I disagree with the authors’ claim that a discussion and future work section suffices as a conclusion
As noted above, we were constrained by the page limit and chose to devote the final page to additional related work, discussion, and future directions, which we believed provided a meaningful and well-rounded closure to the paper. That said, we respect the reviewer’s assessment and are happy to add a concise conclusion section in our revision.
The authors did not provide reproducibility materials at submission time. ... the authors’ attempt to direct reviewers to an external GitHub link during the rebuttal contradicts point 3 of this year’s guidelines.
We respectfully disagree with the reviewer’s characterization. In the submitted version, we provided complete details of our algorithms and hyperparameters. We also cited a public GitHub repository used for baseline implementations, as is standard when building on prior work. The reason we did not share our own repository at submission time was solely to preserve anonymity.
During the rebuttal phase, in response to the reviewer’s request, we created an anonymous GitHub repo with our implementation. To remain within the rebuttal guidelines, we did not include a direct link in our response. Instead, we made the code publicly available under a clearly identifiable name so that reviewers interested in verifying our implementation could do so at their discretion. We believe this was a good-faith effort to address the reviewer’s concern while complying with the guidelines.

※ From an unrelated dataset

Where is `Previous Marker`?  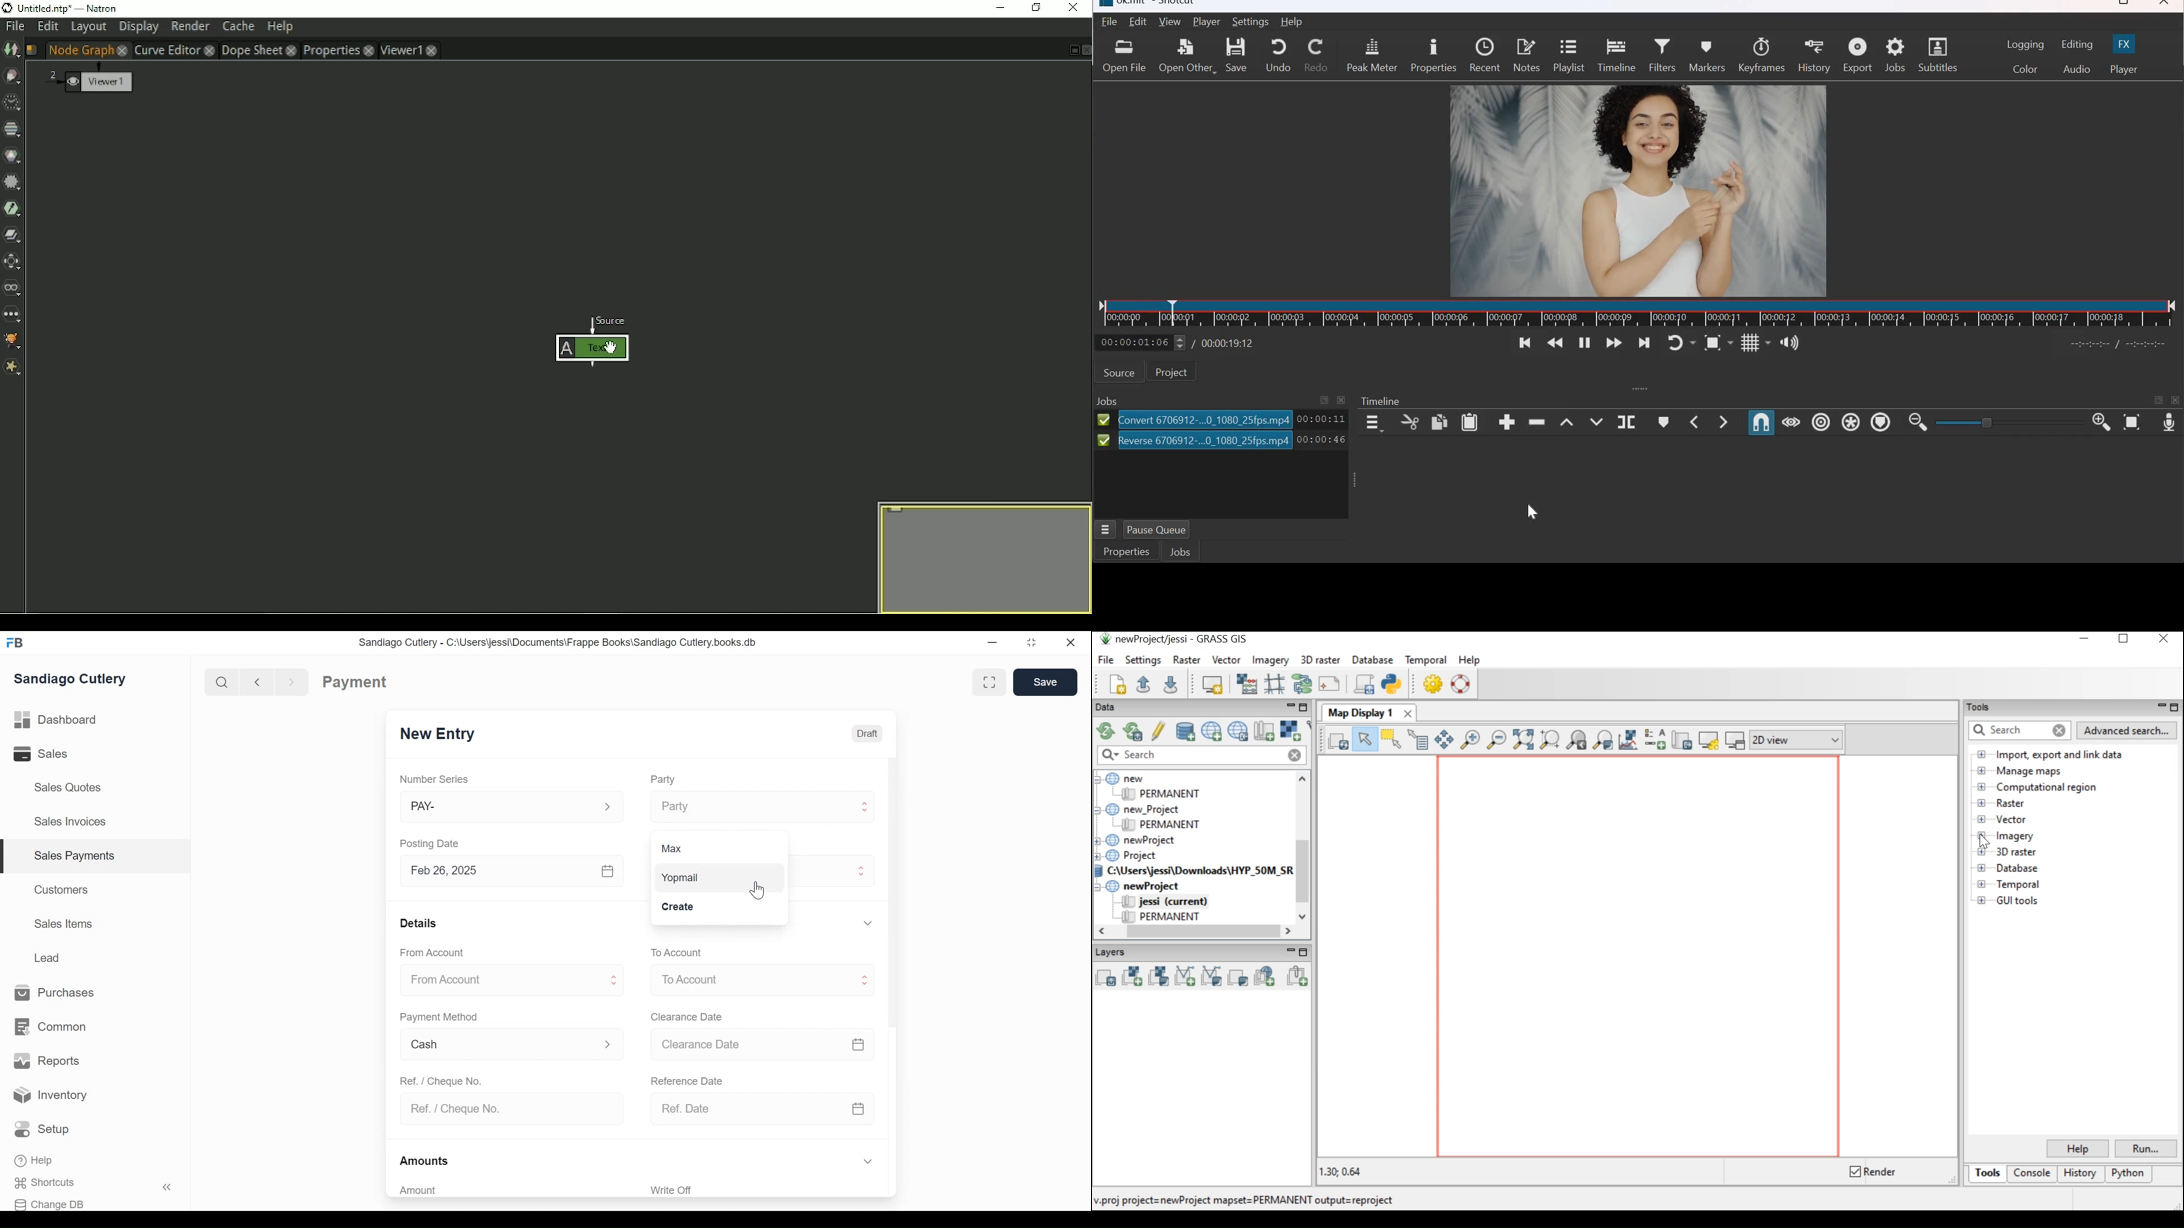
Previous Marker is located at coordinates (1695, 421).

I believe the paper requires a fresh round of review
We are deeply disappointed that a minor formatting issue (4 unused lines on the final page) and our good-faith effort to ensure transparency are cited as reasons for requiring another round of review. We respectfully disagree with this assessment. We believe the current manuscript is complete and fully suitable for evaluation as is. It includes detailed descriptions of our algorithms and experimental setup, along with a comprehensive appendix covering all relevant preliminaries and technical details. Minor formatting artifacts, especially those that would require only trivial revisions, should not impede an assessment of the scientific merit of our work.
Dear Reviewer J14q
I would advise you to focus on the contents of the paper rather than the formatting issues. Such issues can be easily fixed at the time of submission, and it is not appropriate to reject the paper solely by this reason. Please be constructive even if you are not positive towards this paper.
Dear Authors
Regarding the Github link, the claim of Reviewer J14q is appropriate. It is not mandatory to the reviewers to check the external link during the reviewing periods.
Thank you,
AC
This paper proposes a framework for collective counterfactual explanations, which generates group-wise counterfactuals while preserving the distribution of both perturbed and positive instances and minimizing modification costs. The approach addresses resource competition issues that arise when counterfactuals cluster in similar favorable regions. The reviewers appreciated the clear motivations, illustrative examples, and a novel characterization of resources. There was a few comments on the clarity of the paper, this could be easily fixed at the time of publication.